[Parts of the exercise]:
a - Translate this sentence from the biography of Grace Harriet Macurdy into Spanish: "Macurdy was born in Robbinston, Maine, and was the daughter of Simon Angus Macurdy and Rebecca Thomson Macurdy."
b - Based on the biography of Grace Harriet Macurdy below, decide whether each statement agrees with it. Answer yes or no, and quote the words that decide it.
(i) Macurdy taught at Vassar College for 44 years.
(ii) Macurdy graduated from Radcliffe College in 1887.
(iii) Before going to Vassar, Macurdy taught Greek and Latin at the Cambridge School for Girls.
c - Resume the biography of Grace Harriet Macurdy below, picking up after its final sentence.

[Selected extract]:
+++

American classical philologist (1866-1946)

Grace Harriet Macurdy (September 12, 1866 – October 23, 1946) was an American classicist, and the first American woman to gain a PhD from Columbia University. She taught at Vassar College for 44 years, despite a lengthy conflict with Abby Leach, her first employer.

Macurdy rose to become chair of the department of Greek before embarking upon an international career. One of her major areas of research was royal women during the Hellenistic period. Macurdy shaped the field of classics and the study of ancient history by pulling together both material evidence and textual evidence as sources in her pioneering studies of individual women.

==Academic career==

Macurdy was born in Robbinston, Maine, and was the daughter of Simon Angus Macurdy and Rebecca Thomson Macurdy.
She went to high school in Watertown, Massachusetts, before studying at Radcliffe College, where she gained highest second-year honors in 1887, and graduated in 1888. Macurdy would become the first graduate from Radcliffe to gain a doctorate, and become a college professor. At first she taught Greek and Latin at the Cambridge School for Girls, while continuing to teach graduate courses at Radcliffe, and in 1893 moved to Vassar College.

+++

(Data extracted from a collection)

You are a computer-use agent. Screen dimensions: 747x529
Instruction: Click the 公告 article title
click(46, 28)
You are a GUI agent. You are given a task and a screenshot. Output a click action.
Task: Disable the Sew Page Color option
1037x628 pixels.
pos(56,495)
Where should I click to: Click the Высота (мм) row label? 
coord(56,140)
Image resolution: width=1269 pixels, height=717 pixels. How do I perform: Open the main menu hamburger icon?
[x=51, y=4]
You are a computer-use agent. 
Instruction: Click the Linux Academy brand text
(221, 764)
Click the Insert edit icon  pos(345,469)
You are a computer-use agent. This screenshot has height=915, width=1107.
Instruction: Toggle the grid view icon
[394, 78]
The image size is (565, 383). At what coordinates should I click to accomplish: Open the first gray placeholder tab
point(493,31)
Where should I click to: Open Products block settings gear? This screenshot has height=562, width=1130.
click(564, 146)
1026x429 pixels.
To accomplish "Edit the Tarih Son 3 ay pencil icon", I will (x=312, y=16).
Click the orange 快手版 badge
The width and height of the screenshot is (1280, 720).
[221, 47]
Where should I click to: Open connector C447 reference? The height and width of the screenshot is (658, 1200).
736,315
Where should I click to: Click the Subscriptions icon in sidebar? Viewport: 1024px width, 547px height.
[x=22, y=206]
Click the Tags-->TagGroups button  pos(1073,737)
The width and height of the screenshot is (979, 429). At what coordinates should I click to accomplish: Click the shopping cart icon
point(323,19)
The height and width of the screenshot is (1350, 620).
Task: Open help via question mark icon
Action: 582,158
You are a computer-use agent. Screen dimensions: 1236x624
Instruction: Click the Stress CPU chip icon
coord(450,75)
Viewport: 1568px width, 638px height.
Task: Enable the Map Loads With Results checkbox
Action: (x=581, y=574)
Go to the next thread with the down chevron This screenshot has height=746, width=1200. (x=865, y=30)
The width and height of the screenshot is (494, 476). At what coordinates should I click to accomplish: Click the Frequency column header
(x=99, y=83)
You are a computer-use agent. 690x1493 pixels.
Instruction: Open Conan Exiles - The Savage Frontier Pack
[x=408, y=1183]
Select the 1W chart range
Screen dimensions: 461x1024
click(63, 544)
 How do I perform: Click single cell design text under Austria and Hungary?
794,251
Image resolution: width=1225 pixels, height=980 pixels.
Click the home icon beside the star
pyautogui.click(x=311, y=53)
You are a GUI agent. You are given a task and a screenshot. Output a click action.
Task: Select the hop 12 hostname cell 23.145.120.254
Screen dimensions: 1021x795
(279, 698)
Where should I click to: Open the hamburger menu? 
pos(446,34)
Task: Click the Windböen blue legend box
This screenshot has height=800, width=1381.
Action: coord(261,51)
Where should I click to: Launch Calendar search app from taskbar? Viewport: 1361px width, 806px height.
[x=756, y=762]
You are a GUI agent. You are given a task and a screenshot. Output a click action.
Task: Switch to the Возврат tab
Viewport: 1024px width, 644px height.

+++

[Responses to the tasks]:
a - Macurdy nació en Robbinston, Maine, y era hija de Simon Angus Macurdy y Rebecca Thomson Macurdy.

b -
(i) Yes: "She taught at Vassar College for 44 years"
(ii) No: "graduated in 1888"
(iii) Yes: "At first she taught Greek and Latin at the Cambridge School for Girls"

c -
Macurdy was awarded a fellowship from the Woman's Education Association of Boston, which allowed her to study at the University of Berlin from 1899 to 1900, taking classes taught by Ulrich von Wilamowitz-Moellendorff. She gained her PhD from Columbia University in 1903, becoming the first American woman (and third woman) to have gained a PhD from Columbia. Her dissertation was titled The Chronology of the Extant Plays of Euripides, and was longer than most dissertations in the subject at that time. While studying, she had continued teaching at Vassar, commuting to and from Columbia, until the receipt of her PhD gained her a promotion, and she became an associate professor of Greek at Vassar. In 1908 she became the first woman to teach in the academic program at Columbia University, taking up undergraduate and graduate Greek courses in Columbia's summer session.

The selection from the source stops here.